En commençant notre numéro, nous avons dit que nous ne croyions pas qu’une occasion plus favorable pût se présenter d’exposer à la lumière du jour ces idées ; à présent, en terminant, nous ajoutons que de meilleures circonstances ne pourraient s’offrir pour mener à bien leur exécution. C’est notre reine, à qui nous devons déjà tant de reconnaissance, qui nous inspire cette confiance. Sa protection marquée pour tout ce qui est bon, un mois glorieux qui peut compter plus de grandeur que trois siècles précédents, de si belles choses qui se sont accomplies par sa volonté seule, nous font espérer que cette réforme que nous proposons, et qui offre tant de difficultés de moins, sera due aussi quelque jour à sa bienfaisante impulsion. En attendant, nous nous contentons de la désirer, d’employer tous les moyens qui sont à notre portée pour coopérer à une si grande œuvre, et nous terminons comme don Gutierre de Cárdenas termina l’avis qu’il donnait à don Fernand-le-Catholique.

« Tel, sire, est mon sentiment : s’il est prudent, Dieu en soit loué ; s’il est contraire au vôtre, ma loyauté mérite pardon : ce que vous déterminerez, sera le meilleur et le plus sage. »

Le Bachelier.
  1. Si cette grande vérité veut des preuves, nous citerons seulement le nom de Moratín. Quelle révolution ne fit-il pas dans notre théâtre ? Et pourtant il y avait plus besoin d’améliorations qu’aujourd’hui. C’est pourquoi, après lui, peuvent affronter les améliorations qui font défaut des hommes qui ne sont pas des Moratín, car il ne serait pas facile d’en rencontrer beaucoup de tels dans chaque siècle.

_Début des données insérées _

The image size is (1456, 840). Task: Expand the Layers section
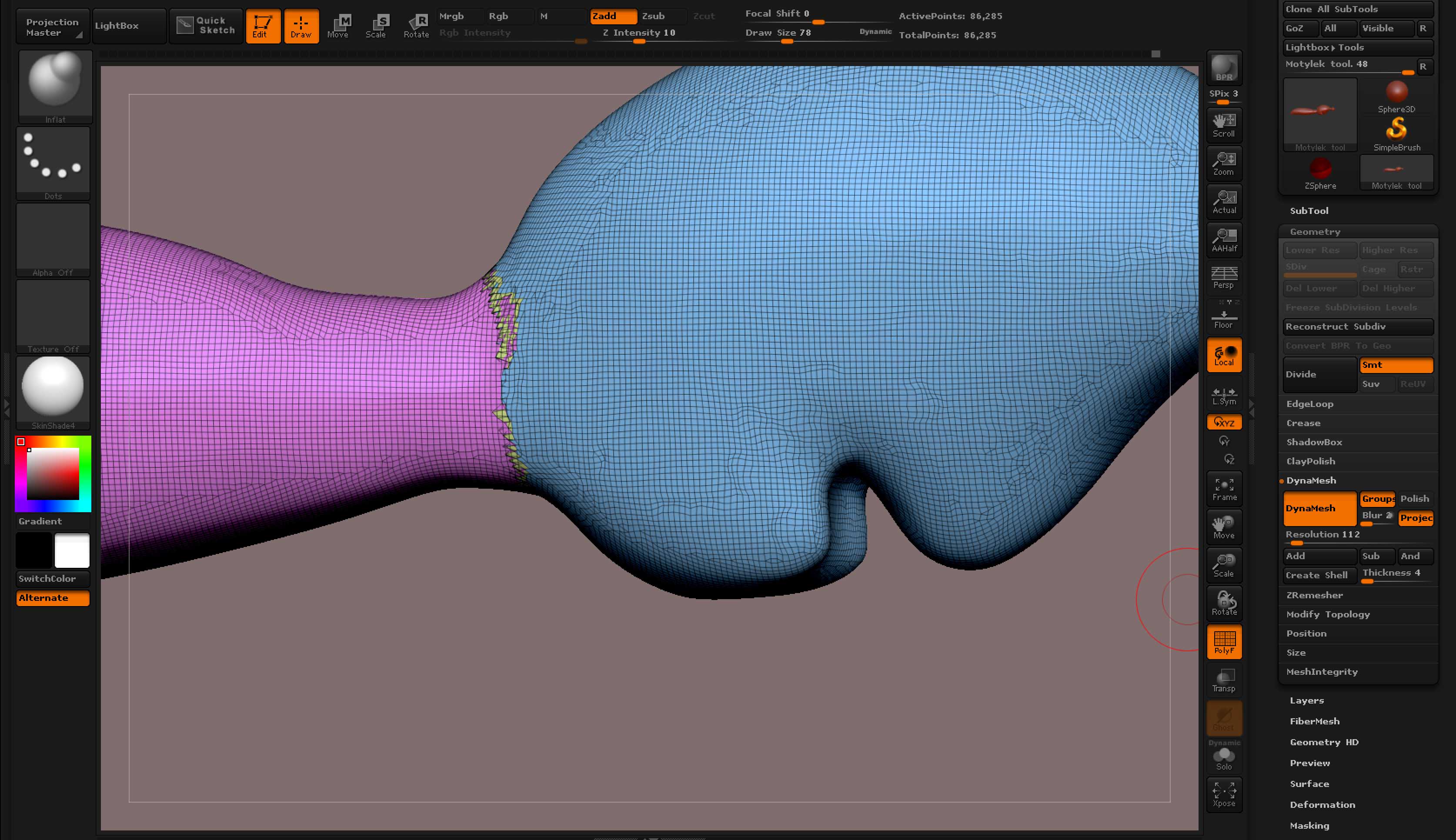point(1307,700)
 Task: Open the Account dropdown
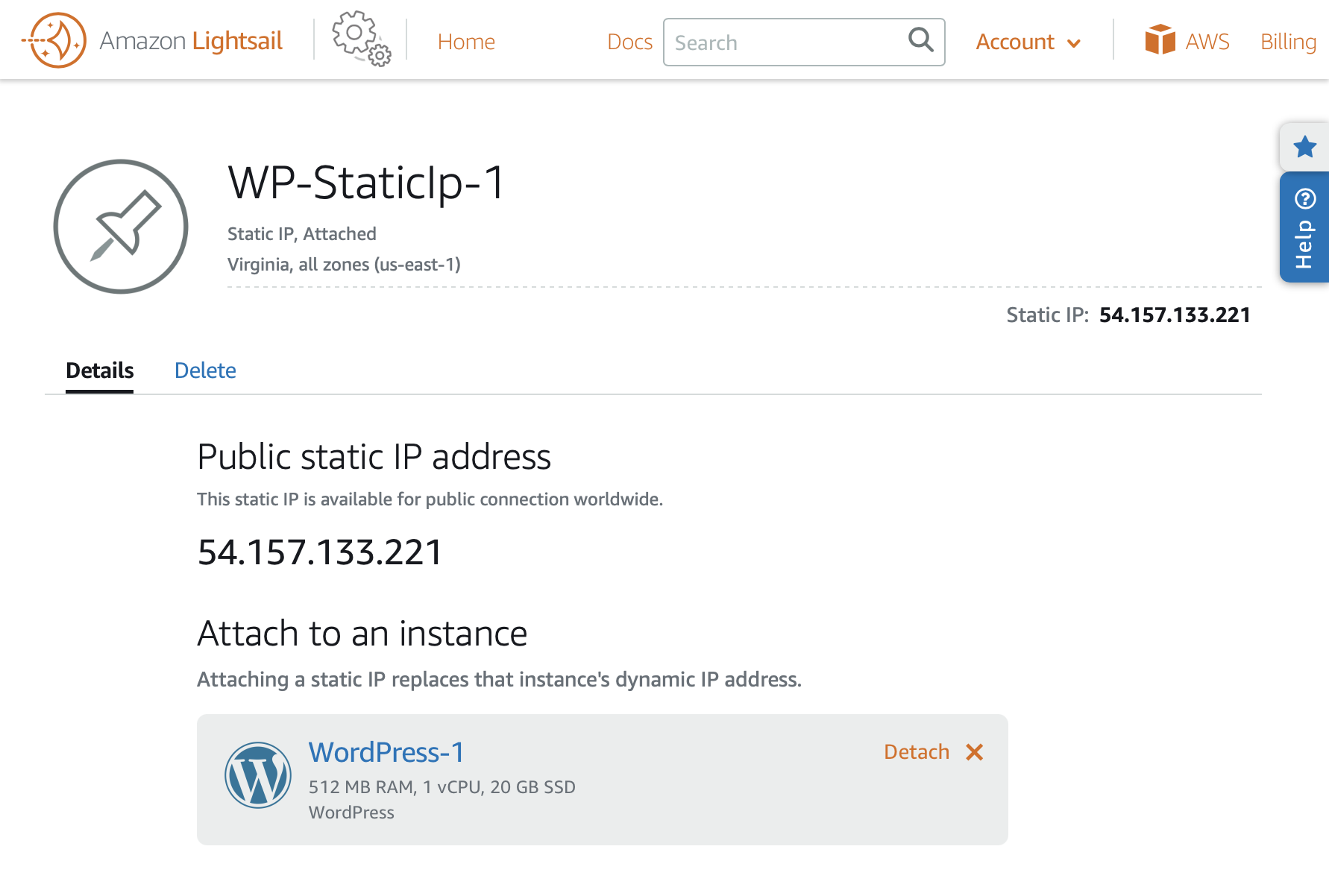coord(1015,42)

  2. Déjà autre part nous avons dit que nous ne tenions pas compte d’une ou deux exceptions.
  3. C’est avec une grande douleur pour nous que le propre argument de notre article nous oblige à nous écarter un moment de la gloire en faveur du vil intérêt. Certainement que dans un poème épique, ce serait un très-pauvre épisode, que dans l’ode il serait aussi mal placé qu’un hôpital dans le Paradis. Mais dans une feuille de peu d’éclat et de moins de produit, dans la bouche d’un Causeur et d’un Pauvre petit, il nous semble que l’intérêt s’enchâsse aussi bien qu’une pierre dans l’œil d’un boutiquaire, et le public, dans les bouches duquel circule ce charitable refrain, n’ignore pas l’exactitude de notre comparaison. Quoique pauvre petit, nous apercevons bien que les poètes qui ont obtenu le plus de gloire ont mangé, qu’on ne nous dise pas que c’est là un paradoxe. Souventes fois Homère se complaît dans la description des plus succulents banquets ; Horace se moque amèrement d’un mauvais festin. Quant à notre Cervantes, nous jurerions qu’il écrivit avec une faim et un appétit plus que médiocres le chapitre des noces de Gamache. Ne parlons pas d’Anacréon et de tous ses disciples, car c’est un fait avéré qu’ils ont toujours préféré une goutte de la liqueur de Lyceus à tout le jus que peut donner l’arbuste de Daphné. Nous savons combien notre Villegas appréciait le bruit des châtaignes et le bon clairet, et en quelle considération Balthasar d’Alcaçar avait la glorieuse brune qui jamais ne le laissa achever son compte. Enfin nous saurons dire des poètes bucoliques qu’il n’y en a pas eu un qui n’ait porté aux nues le doux miel et le blanc lait. Ainsi donc nous soutiendrons à la face des partisans d’une renommée aérienne et posthume, qui trouvaient mauvaise la vile direction que prennent nos bavardages, que si les grands poètes n’ont pas écrit pour manger, ils ont du moins mangé pour écrire.